As in how can shipping containers be re-purposed for use as refugee housing, permanent homes and other buildings? How can the suburbs be re-purposed for a future (and present) with more limited resources and more complicated demographics? And how can whole cities be re-purposed to sustain themselves against the rapidly changing environment of climate change?
Those questions — well, certainly the last two — also are particularly timely for an audience in Atlanta, where infrastructure left over from our the late 20th century building boom looks especially poorly suited for a future.
The first question was addressed by New Jersey-based Adam Kalkin, inventor of the “Quik House,” a 2,000-square-foot kit house built from recycled cargo containers. It takes three months to complete and one-day for actual on-site assembly. The more relevant issue Kalkin addressed was the unlimited variety of roles to which used container cargos can be adapted. Kalkin’s buildings have provided emergency shelter, multi-unit housing and high-end avant gard houses. And naturally the issue of Haiti came up.
Cargo containers — thousands of which are discarded every year and which by there very nature are shipped globally — are ideal for such uses, and Kalkin has become an international champion.
“Obviously one of the important parts about this is the speed of deployment,” he said at TEDx. But so is the re-purposing of materials and the energy required to fabricate them.
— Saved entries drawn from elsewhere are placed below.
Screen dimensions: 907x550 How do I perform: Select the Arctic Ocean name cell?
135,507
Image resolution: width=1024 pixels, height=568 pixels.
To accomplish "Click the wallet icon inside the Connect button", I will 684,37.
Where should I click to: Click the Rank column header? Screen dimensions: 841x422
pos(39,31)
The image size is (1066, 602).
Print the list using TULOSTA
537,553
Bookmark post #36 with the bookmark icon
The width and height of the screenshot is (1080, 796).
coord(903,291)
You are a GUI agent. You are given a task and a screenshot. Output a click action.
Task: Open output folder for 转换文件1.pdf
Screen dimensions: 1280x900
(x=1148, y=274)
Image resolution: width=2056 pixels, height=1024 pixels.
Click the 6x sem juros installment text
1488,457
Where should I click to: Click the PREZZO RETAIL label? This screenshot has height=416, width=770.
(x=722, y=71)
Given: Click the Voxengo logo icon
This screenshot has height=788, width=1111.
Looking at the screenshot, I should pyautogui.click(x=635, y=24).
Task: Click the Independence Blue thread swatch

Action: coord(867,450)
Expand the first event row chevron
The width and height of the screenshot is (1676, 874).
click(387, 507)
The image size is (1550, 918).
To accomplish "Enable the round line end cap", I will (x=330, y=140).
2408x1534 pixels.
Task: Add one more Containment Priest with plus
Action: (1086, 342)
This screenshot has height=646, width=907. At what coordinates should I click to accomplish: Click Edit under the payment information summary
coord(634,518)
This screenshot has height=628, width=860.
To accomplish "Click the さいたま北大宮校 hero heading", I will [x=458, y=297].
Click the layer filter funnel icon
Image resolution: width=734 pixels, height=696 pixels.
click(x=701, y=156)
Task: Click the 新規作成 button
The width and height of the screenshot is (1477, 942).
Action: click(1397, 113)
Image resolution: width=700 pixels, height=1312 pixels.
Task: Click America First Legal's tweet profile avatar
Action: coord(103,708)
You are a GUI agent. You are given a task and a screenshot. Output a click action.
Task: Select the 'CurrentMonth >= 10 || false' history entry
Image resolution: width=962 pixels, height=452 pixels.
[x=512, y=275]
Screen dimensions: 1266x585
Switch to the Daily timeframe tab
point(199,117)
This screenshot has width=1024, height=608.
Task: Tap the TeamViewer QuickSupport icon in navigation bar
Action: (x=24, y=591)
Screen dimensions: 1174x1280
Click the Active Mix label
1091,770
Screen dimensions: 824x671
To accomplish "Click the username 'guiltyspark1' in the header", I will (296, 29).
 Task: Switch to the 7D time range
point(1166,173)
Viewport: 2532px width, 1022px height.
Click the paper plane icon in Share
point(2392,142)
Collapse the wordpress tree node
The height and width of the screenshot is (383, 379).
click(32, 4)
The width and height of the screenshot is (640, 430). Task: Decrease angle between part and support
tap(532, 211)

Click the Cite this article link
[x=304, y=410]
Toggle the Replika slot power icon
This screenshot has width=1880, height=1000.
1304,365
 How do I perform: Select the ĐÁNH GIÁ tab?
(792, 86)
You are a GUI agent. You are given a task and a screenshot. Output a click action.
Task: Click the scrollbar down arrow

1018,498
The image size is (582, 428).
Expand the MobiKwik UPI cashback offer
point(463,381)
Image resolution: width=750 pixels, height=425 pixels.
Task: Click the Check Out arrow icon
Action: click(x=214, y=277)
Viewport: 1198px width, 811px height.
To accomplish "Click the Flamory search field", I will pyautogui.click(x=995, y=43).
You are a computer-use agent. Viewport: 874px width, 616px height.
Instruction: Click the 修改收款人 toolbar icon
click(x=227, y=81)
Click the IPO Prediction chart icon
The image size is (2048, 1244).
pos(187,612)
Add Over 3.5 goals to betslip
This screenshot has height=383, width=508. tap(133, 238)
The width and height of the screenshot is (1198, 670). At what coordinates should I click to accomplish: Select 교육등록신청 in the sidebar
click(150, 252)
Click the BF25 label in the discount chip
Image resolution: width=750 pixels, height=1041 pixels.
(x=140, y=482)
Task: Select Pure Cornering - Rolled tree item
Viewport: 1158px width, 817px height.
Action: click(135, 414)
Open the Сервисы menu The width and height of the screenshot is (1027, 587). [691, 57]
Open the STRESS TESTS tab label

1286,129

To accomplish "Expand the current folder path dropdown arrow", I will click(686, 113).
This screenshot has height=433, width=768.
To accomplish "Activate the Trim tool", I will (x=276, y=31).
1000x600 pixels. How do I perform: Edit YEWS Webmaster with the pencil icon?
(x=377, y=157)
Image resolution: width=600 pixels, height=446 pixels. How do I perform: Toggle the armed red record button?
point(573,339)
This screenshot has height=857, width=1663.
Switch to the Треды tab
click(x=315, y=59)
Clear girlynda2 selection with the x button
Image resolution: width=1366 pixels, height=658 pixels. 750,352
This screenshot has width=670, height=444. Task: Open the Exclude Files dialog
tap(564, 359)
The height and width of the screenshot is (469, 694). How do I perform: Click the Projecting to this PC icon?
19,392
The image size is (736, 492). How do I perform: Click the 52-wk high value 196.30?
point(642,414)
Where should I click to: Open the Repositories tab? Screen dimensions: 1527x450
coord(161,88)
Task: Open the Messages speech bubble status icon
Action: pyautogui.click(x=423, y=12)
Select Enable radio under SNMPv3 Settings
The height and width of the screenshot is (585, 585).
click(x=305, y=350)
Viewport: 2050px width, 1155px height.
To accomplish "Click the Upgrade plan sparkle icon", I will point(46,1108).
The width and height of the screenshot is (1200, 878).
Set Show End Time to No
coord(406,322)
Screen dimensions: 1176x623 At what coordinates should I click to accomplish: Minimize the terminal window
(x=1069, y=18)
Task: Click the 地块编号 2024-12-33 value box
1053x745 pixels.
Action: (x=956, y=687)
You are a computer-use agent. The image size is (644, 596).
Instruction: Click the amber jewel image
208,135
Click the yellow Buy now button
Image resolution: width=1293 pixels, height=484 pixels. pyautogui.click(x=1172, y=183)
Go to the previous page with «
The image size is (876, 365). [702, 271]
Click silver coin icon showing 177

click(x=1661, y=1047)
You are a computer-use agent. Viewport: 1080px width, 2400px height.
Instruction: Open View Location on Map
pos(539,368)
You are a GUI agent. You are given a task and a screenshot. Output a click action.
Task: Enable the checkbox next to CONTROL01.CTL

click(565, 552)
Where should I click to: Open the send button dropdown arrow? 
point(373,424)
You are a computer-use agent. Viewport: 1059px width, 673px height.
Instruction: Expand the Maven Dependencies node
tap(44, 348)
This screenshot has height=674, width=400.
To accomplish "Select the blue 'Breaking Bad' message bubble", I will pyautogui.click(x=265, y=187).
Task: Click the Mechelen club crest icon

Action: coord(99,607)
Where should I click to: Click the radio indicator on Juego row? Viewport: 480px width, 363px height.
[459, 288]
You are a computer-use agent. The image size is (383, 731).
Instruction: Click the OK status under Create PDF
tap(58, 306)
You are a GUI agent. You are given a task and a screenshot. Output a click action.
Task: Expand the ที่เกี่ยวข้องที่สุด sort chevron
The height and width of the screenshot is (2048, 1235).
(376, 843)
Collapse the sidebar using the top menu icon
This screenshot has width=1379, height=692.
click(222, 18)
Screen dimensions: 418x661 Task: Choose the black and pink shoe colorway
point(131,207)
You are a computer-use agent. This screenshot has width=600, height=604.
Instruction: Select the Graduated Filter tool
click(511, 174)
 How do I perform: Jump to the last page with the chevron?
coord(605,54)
Ellen Dunham-Jones pedaled her own idea: re-purposing suburbia. She’s cataloged strip centers that have been converted to colleges, big box stores that have become libraries, and malls that have been demolished and reborn as grid-based, old-fashioned town centers.
It’s a concept New Urbanist and smart growth advocates have been advocating for some time, but the Georgia Tech architecture professor — whose book, Retrofitting Suburbia, was published last year — argues that its time is ripe, especially in places like Atlanta after the recession. The reasons run from economic issues like changing demographics and tastes, to environmental issues like climate change and limited land.
“For the last 50 years, we’ve been building the suburbs with a lot of unintended consequences,” Dunham-Jones said. “The growing number of underperforming, especially retail projects across suburbia represents an opportunity.”
(Retrofitting Suburbia has gotten lots of good press. It deserves fuller coverage on MyGreenATL, which I hope to bring to you soon.)
The guy who addressed the repurposing of entire cities made Kalkin and Dunham-Jones look conventional. Matthias Hollwich’s name may be familiar to you because as the lead designer of MEtreePOLIS, a vision of an Atlanta of in 2008 where plant DNA willl be manipulated and married to human structures as energy sources. He calls them “power plants.”
It sounds like science fiction. But Hollwich insists certain elements of marrying plants to human structure are as little as 10 years away.
Who would have known how the Internet could change communication and wireless could change things yet again, or for that matter how the internal combustion engine could change the way we live so radically over the past 100 years.